Every Sunday George would buy two copies of the New York Times so we could each have a crossword puzzle. I would sit on Bobbye's bed while George worked at a table and we watched wrestling matches and 77 Sunset Strip. By this time George was sharing an art studio on Madison Avenue with two other commercial artists and his career was picking up. He took the commuter train to the city ever day in his gray suit and button down shirt, then I fell in love again and didn't see them for a while.

The next time we connected they were living on 6th ave and Waverly Place and I was working at a paper goods place on Hudson Street and I was pregnant. They insisted that I live with them and when they moved to 76th and Broadway I went with them. George bought me ice cream sodas and gave me $10. a week allowance...one of his kids? He also took me to the hospital, where I had my son. The father paid for the hospital but when I hemorrhaged the following week George paid for it. I lived with them until my son was 6 months old.

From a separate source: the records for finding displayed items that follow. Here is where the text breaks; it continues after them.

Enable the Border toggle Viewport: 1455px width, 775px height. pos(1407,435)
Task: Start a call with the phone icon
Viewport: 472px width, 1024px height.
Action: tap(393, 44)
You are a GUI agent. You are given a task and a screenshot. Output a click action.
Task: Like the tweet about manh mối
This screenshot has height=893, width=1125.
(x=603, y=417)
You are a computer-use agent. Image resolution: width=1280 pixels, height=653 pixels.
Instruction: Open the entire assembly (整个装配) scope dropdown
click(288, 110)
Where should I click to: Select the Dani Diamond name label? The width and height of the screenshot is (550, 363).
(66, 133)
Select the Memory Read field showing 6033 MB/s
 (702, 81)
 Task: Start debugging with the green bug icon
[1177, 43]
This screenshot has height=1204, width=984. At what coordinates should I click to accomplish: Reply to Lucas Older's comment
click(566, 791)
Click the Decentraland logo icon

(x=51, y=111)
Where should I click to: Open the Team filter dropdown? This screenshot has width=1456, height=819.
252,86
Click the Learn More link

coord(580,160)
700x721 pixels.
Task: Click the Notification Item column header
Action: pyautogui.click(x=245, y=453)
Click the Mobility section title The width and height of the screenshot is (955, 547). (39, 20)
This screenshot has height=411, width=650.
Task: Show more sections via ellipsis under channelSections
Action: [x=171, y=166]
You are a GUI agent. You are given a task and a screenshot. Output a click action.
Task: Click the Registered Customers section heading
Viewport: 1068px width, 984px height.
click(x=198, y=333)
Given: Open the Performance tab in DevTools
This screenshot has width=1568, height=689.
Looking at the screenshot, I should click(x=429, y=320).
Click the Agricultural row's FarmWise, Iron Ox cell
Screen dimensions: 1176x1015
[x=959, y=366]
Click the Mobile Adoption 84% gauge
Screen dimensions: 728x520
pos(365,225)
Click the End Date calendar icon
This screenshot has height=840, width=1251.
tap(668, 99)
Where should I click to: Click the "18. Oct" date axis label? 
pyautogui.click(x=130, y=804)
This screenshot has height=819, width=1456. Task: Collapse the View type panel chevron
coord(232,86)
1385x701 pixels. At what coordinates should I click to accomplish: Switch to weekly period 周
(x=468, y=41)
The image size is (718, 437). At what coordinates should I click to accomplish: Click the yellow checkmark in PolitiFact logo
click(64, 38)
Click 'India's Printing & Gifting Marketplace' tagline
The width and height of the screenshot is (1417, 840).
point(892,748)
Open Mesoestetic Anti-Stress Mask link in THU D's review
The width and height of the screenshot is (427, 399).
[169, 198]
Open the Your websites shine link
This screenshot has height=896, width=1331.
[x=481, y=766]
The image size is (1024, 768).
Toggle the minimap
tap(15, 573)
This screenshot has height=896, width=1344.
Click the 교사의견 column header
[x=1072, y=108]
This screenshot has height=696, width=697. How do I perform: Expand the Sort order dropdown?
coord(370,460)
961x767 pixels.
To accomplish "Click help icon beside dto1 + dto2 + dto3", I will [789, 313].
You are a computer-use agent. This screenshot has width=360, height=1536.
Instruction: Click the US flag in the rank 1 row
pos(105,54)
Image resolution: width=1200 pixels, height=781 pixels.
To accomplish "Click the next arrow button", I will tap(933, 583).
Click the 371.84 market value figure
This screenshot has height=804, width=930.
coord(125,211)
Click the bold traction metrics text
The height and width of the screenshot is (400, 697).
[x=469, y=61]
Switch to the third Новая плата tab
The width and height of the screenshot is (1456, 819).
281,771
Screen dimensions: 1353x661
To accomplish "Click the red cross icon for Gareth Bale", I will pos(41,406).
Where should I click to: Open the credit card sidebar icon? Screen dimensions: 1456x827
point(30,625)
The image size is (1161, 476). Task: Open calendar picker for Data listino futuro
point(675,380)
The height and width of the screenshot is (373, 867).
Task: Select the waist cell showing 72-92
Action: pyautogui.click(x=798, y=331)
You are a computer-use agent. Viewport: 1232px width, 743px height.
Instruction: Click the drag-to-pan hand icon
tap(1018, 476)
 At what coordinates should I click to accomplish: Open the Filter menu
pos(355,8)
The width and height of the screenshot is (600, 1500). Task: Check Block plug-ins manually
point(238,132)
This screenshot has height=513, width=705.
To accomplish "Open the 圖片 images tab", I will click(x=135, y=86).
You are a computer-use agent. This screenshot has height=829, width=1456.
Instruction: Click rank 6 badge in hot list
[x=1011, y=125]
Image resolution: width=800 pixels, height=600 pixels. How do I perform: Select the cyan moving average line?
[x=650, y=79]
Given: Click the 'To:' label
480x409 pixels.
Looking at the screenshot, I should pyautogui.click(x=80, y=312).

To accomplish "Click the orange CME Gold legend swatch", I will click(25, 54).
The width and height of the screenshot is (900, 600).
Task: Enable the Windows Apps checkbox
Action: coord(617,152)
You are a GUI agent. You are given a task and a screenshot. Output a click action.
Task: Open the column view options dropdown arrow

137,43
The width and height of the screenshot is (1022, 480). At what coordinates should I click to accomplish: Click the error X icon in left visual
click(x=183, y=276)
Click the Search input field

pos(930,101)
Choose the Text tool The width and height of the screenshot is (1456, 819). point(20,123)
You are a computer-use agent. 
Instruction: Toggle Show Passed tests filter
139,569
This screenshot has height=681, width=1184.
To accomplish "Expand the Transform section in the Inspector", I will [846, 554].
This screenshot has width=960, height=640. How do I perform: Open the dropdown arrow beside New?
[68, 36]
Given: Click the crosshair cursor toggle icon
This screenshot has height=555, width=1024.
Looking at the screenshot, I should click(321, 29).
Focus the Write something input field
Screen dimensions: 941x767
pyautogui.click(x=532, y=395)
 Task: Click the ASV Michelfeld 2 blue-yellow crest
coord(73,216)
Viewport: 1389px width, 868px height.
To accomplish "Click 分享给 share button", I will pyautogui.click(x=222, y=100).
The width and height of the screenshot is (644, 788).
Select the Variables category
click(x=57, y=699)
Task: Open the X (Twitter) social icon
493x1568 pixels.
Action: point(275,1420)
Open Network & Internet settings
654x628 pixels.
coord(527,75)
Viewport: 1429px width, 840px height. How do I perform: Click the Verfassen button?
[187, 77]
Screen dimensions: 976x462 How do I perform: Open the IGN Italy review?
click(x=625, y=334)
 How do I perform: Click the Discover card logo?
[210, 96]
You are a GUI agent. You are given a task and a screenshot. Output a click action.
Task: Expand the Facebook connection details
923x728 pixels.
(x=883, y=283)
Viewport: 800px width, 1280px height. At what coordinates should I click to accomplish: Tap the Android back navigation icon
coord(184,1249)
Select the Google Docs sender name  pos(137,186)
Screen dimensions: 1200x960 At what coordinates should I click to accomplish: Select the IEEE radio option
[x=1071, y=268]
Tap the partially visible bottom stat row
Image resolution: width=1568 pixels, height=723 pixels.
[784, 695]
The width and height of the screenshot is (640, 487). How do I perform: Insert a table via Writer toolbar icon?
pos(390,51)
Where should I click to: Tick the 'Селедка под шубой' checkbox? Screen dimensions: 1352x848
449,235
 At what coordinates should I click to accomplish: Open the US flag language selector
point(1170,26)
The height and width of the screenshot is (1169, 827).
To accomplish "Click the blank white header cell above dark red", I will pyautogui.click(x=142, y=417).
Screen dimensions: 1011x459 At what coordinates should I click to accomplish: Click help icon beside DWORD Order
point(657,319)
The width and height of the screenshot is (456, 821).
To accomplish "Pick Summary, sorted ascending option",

I got married for a second time and only saw the Phillippi once in a while...they moved to a loft on Spring st in So-Ho. George now had long hair, a beard and hippy clothes and was the head of the commercial art dept at an art school similar to Visual arts, but I can't remember the name...think it closed long ago. When George died Bobbye moved to Holyoke Ma and I was in Boston so I visited her a lot....she died in the 1990's. Her Daughter Elsa adopted her three cats and Robin took her car and drove it back to Washington State where she lived.   

Wednesday, July 2, 2014

67 PERRY STREET

I am going to write about my years living at 67 Perry Street.  We moved to the 4th floor when I was about 10 years old and lived there until I was 21.  Many things happened to our lives.  People passed in and out and we had parties that included the whole of our building and part of 69 Perry as well.  I went to PS41,PS3, Friend's Seminary,  The Burton School. Ballet Arts, Vilzak Scholer and The Fokine Ballet School.  Our ballet gang danced at CCNY in productions that needed dancers and the CCNY drama department rehearsed plays in the front room of our apartment.

Here are the twin buildings 69 and 67 Perry street, between 4th and Bleecker


We lived on the fourth floor, had 6 rooms and paid $60 a month.